*** Opening of Data ***
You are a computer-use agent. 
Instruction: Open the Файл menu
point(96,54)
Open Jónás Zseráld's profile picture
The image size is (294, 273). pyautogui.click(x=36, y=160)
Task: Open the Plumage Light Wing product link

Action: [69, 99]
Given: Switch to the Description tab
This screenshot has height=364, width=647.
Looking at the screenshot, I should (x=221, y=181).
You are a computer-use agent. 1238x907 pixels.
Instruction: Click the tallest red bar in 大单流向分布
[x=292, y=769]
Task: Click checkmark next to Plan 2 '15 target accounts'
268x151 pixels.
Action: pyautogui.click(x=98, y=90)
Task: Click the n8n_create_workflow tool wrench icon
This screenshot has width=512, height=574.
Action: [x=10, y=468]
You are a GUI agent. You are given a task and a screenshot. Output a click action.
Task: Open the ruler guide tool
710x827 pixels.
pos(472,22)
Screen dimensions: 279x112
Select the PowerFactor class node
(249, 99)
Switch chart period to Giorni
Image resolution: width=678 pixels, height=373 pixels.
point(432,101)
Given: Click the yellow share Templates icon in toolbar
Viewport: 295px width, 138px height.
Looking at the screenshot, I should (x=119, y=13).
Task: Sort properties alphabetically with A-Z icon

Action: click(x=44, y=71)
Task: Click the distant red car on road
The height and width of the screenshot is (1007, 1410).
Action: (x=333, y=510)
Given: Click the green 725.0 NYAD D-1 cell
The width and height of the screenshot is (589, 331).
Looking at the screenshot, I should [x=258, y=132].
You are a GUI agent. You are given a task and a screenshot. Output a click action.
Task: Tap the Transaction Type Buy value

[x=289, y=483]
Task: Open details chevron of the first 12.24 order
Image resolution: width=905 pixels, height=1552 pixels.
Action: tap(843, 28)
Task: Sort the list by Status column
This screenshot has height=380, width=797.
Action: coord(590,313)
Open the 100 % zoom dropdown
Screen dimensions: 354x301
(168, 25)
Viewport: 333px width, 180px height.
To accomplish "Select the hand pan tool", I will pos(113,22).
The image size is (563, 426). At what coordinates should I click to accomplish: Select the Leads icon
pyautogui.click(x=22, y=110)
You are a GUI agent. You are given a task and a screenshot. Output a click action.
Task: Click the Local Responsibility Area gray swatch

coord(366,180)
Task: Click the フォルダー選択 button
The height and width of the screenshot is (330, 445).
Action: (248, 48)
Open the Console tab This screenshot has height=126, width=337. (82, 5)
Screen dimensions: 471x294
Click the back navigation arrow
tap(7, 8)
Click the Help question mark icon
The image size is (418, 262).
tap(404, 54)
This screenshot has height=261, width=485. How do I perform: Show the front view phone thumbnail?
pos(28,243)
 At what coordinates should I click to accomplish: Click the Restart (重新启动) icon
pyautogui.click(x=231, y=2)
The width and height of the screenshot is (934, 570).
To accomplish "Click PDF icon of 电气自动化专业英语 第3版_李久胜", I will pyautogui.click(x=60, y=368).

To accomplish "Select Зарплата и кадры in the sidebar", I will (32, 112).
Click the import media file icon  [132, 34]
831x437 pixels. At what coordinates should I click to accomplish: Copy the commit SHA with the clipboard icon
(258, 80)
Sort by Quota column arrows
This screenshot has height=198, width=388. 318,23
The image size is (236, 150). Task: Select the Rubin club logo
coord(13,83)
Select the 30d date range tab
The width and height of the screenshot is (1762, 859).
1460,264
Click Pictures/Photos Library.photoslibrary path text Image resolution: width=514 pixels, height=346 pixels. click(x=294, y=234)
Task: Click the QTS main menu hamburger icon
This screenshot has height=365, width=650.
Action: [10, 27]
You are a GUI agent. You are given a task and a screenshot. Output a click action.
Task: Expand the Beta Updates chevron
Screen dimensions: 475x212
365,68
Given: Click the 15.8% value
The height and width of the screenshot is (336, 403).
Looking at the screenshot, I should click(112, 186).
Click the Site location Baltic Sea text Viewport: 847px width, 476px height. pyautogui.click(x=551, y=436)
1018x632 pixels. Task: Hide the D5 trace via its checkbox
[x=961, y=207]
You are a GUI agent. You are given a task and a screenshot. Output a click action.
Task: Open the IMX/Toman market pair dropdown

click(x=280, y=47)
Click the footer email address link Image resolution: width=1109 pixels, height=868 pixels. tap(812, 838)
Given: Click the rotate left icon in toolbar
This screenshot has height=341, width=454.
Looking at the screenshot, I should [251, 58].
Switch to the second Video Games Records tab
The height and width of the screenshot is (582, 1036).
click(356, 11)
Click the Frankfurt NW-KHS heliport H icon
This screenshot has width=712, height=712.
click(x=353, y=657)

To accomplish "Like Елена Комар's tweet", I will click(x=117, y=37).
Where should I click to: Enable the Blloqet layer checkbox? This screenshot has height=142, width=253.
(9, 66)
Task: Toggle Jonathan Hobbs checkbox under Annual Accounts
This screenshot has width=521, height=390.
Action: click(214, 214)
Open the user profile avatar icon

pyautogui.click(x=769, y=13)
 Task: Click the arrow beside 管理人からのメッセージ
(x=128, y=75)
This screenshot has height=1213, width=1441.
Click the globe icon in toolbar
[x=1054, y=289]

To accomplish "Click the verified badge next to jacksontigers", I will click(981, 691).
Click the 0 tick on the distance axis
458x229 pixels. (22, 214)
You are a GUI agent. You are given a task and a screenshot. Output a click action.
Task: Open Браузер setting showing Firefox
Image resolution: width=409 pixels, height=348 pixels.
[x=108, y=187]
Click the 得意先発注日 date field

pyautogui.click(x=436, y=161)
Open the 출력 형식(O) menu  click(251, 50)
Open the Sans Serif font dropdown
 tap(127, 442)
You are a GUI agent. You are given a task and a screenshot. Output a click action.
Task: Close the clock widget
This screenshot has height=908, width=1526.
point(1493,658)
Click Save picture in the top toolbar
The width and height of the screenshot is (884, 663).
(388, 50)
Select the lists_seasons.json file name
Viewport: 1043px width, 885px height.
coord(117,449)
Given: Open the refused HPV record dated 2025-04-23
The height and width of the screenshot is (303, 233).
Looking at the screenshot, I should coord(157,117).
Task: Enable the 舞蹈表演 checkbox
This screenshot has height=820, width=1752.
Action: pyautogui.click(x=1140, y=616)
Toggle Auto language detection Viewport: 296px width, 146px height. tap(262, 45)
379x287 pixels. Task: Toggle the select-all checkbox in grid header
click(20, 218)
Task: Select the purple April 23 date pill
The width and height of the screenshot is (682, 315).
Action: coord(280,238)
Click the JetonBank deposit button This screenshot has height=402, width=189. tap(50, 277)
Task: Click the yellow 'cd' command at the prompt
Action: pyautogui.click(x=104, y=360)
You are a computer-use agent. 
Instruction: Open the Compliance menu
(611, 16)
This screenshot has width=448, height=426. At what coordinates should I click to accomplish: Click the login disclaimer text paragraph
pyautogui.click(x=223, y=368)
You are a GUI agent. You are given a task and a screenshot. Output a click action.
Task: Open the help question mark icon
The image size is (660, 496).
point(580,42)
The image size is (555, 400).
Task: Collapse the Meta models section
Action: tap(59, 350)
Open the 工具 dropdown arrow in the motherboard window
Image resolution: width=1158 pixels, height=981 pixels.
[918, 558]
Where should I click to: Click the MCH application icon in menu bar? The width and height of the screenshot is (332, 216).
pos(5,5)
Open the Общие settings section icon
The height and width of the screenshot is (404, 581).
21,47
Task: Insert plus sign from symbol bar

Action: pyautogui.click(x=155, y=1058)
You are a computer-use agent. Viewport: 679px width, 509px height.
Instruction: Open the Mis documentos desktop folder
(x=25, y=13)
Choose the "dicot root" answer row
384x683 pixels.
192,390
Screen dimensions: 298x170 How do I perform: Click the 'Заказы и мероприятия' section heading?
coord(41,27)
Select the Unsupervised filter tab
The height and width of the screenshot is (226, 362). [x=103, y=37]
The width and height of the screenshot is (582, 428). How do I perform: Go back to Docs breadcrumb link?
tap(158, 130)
*** Close of Data ***
## [Exercise objective]
Search the listing for the string "computer". Copy each line where it turns up.

## [Response to this exercise]
You are a computer-use agent. 
You are a computer-use agent. 1238x907 pixels.
You are a computer-use agent. 
You are a computer-use agent. Viewport: 679px width, 509px height.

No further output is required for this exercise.